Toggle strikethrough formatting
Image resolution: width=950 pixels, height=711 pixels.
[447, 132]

---

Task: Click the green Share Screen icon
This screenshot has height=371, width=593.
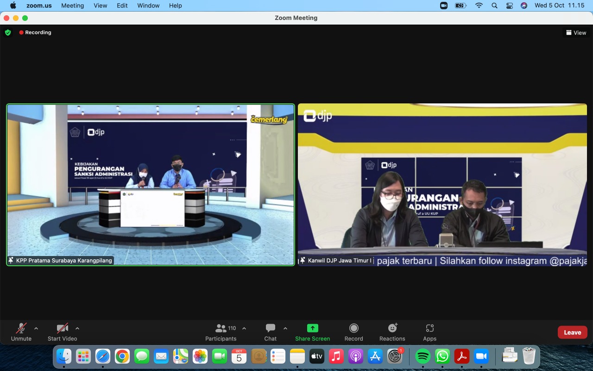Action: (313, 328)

- **EXERCISE GOAL**
Please find every line in the material above that contains the string "height", matching case exactly, and copy each of those lines in full.

- **OUTPUT FOR THIS TASK**
Image resolution: width=950 pixels, height=711 pixels.
This screenshot has height=371, width=593.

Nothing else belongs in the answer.